A Trip to Bruges by Eurostar

Our trip to Bruges started at 5 am when the gates to the London Underground opened. We had to wait 47 minutes for the first train with only mice and a time limit for company. I didn’t know that tube trains stopped overnight, I had just assumed they kept going. We made it into the Eurostar waiting area for a train going to Brussels, which was mildly puzzling since we had bought tickets to Bruges. 

It was only later, on Eurostar, that I deduced that the route we were on didn’t seem to include Bruges and our tickets had all stations as the destination. We were going to need another train and some more time and that was going to chop a few more hours out of the 2-day trip.

Time Dilation in the Snacks Coach

As usual, Sibs had grabbed the window seat which meant two things: (1) I was going to get biffed in the shoulder by all the passengers that walked by with massive bags, coats and bums. (2) I would be the obvious choice to go and fetch drinks.

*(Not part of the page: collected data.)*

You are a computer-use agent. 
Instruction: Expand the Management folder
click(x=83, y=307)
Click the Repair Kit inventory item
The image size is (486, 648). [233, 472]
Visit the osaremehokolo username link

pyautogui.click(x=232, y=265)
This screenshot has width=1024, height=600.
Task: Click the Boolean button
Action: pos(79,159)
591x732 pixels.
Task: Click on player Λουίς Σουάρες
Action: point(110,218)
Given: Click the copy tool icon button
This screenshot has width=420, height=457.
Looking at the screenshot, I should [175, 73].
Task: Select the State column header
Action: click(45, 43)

She wanted coffee so I queued up with a bag of euros saved from the year 2002 while the waitress moved imperceptibly slowly due to time dilation as described in Einstein’s General Theory of Irritation. Several days later, I returned with a cup of what they had instead of what I was hoping to get, feeling irritated, just as Einstein had calculated.

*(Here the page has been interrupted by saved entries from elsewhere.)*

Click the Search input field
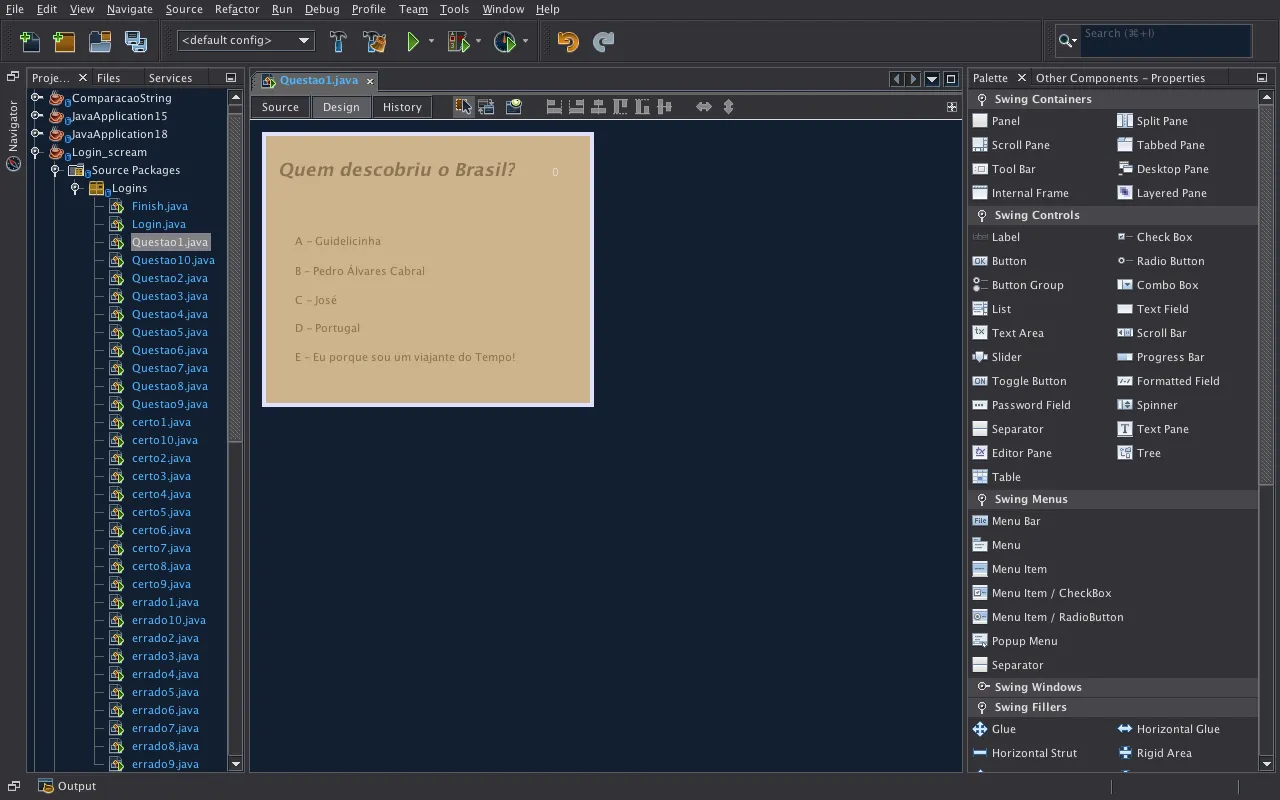Image resolution: width=1280 pixels, height=800 pixels. [1165, 41]
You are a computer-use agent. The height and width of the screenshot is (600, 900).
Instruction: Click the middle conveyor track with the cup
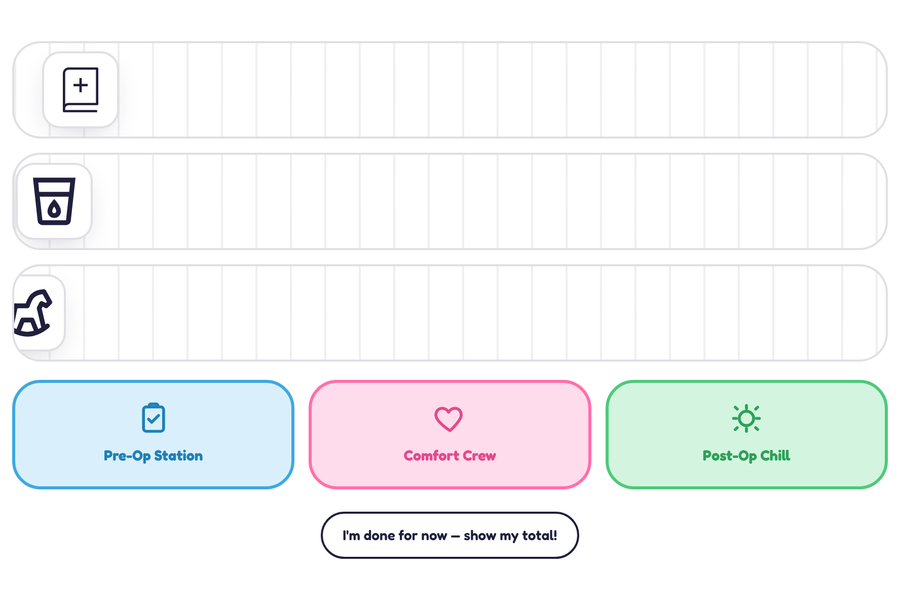(450, 201)
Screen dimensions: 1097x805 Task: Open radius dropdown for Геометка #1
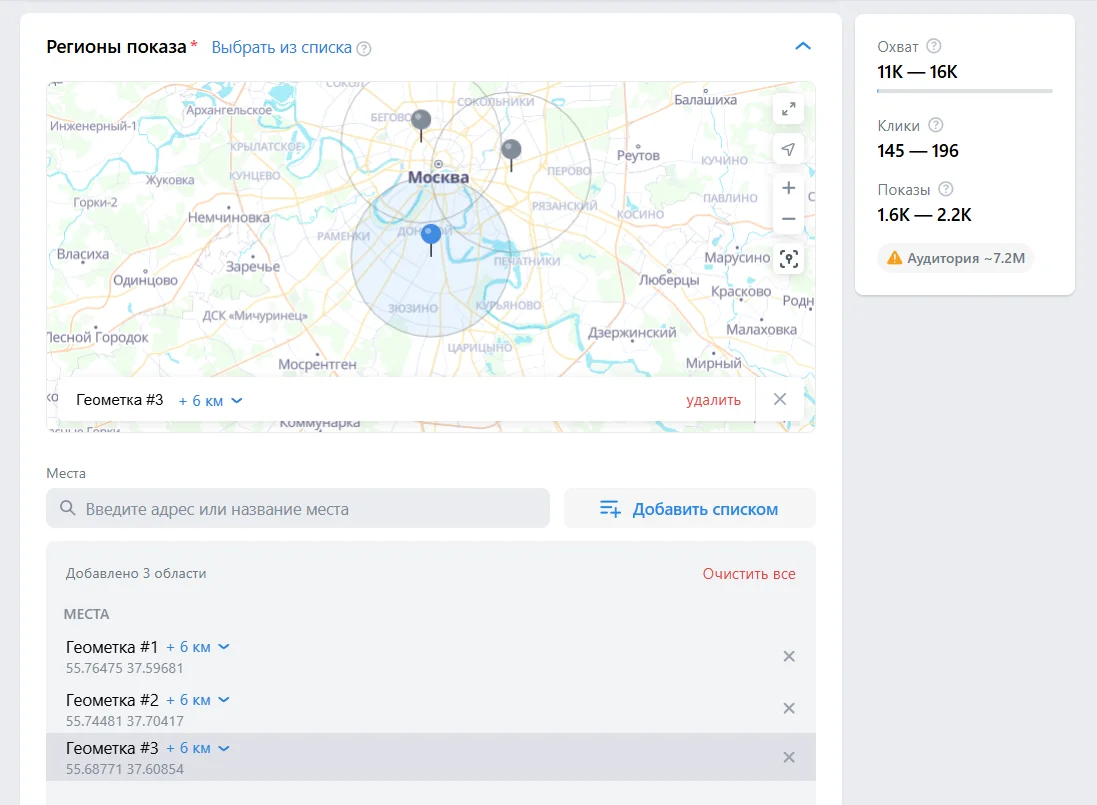[198, 647]
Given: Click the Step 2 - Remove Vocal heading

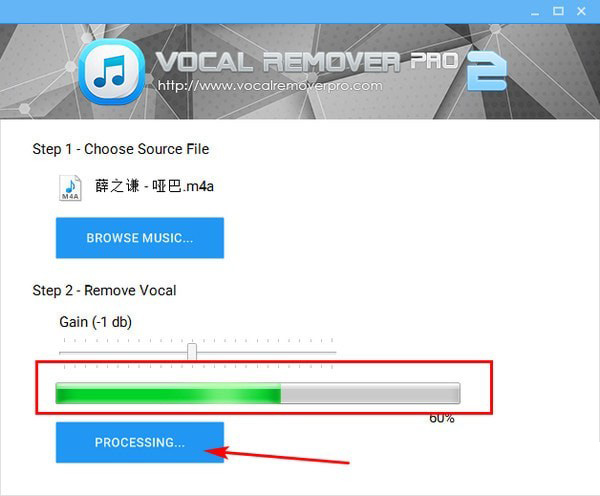Looking at the screenshot, I should click(x=104, y=290).

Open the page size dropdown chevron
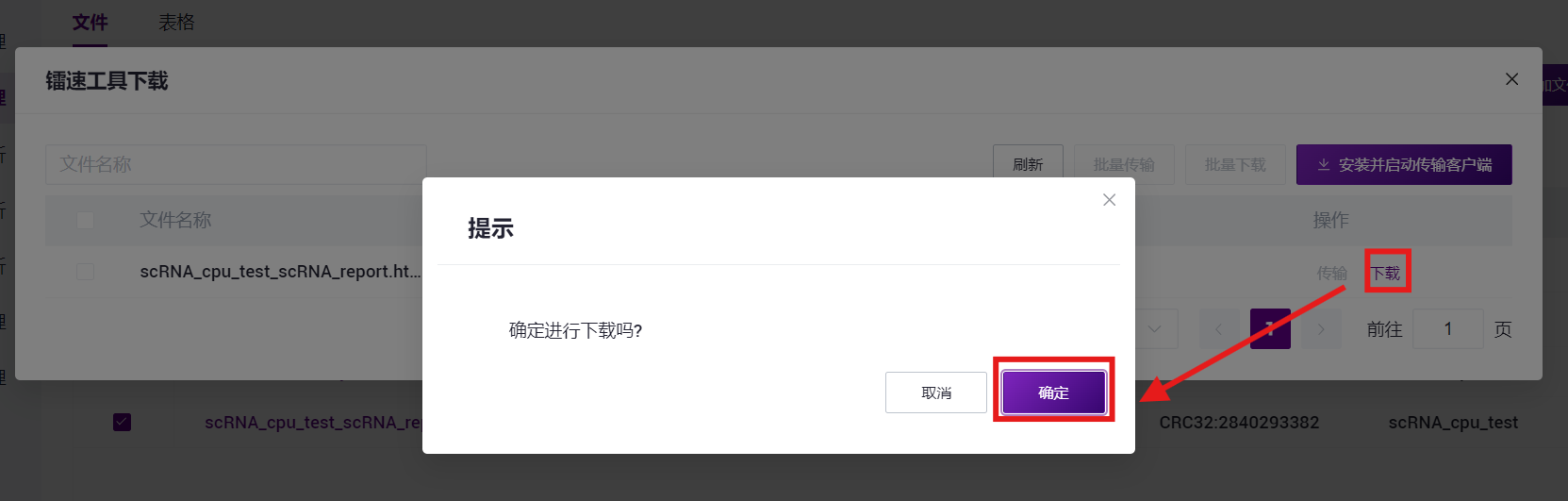click(x=1155, y=329)
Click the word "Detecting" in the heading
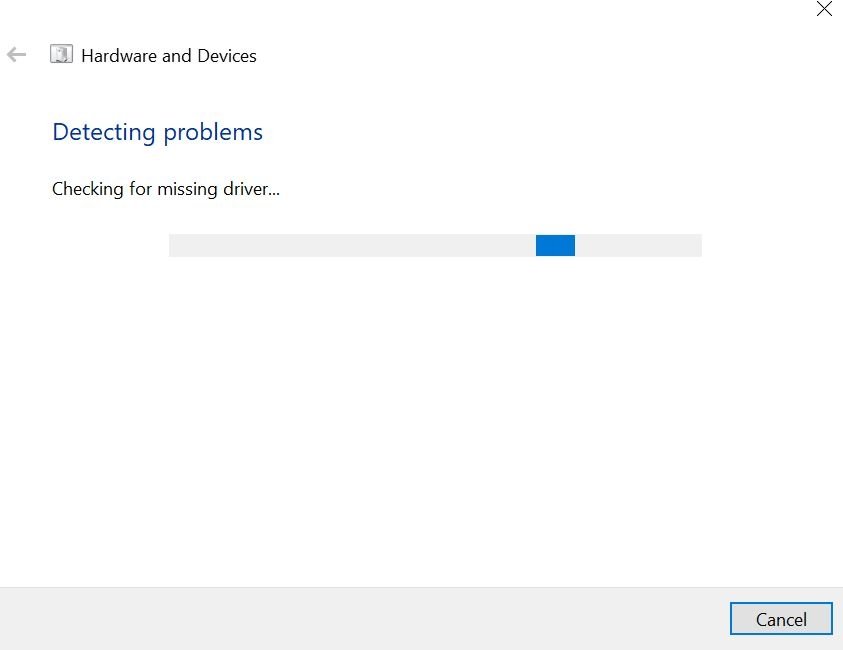 [x=104, y=132]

Sibs said she didn’t want it, but I wasn’t done yet… I laid down a sleek looking Kit-Kat for her approval. In response, she pulled a dainty pack of special biscuits out of her bag instead.

In the Brussels station, Sibs used her mysterious intuition to choose a passage and then after a while stopped at a staircase leading to the very platform we needed with no clues that I could see. I find this ability quite uncanny and is the inexplicable part of her ability to spot and absorb signage in the blink of an eye.

Beautiful Bruges

bruges

We arrived at Bruges. It was laced with canals and was being sold as a Venice of the North. The architecture was beautiful and we walked all over the place to several unavailable tourist locations, that were closed for winter. Then her daughter messaged her and she wanted to send back a photo of what we were doing, but she didn’t like any of my snaps because they were all dull and cloudy looking. Pretty much what was in front of us, I pointed out, but she remained unimpressed with my skills, particularly in the ‘sky’ department.

Buges chocolate
Some chocolates that are made to look like rusty tools. I bought a tin of chocs that I found later to have a fragment of metal embedded in it. It looked like a broken tooth from a gear wheel. Thanks for that.

Ghent

Ghent
Ghent was similar to Bruges but on a slightly larger and more commercial scale. You can expect bigger roads with a lot of traffic on them, unlike in Bruges.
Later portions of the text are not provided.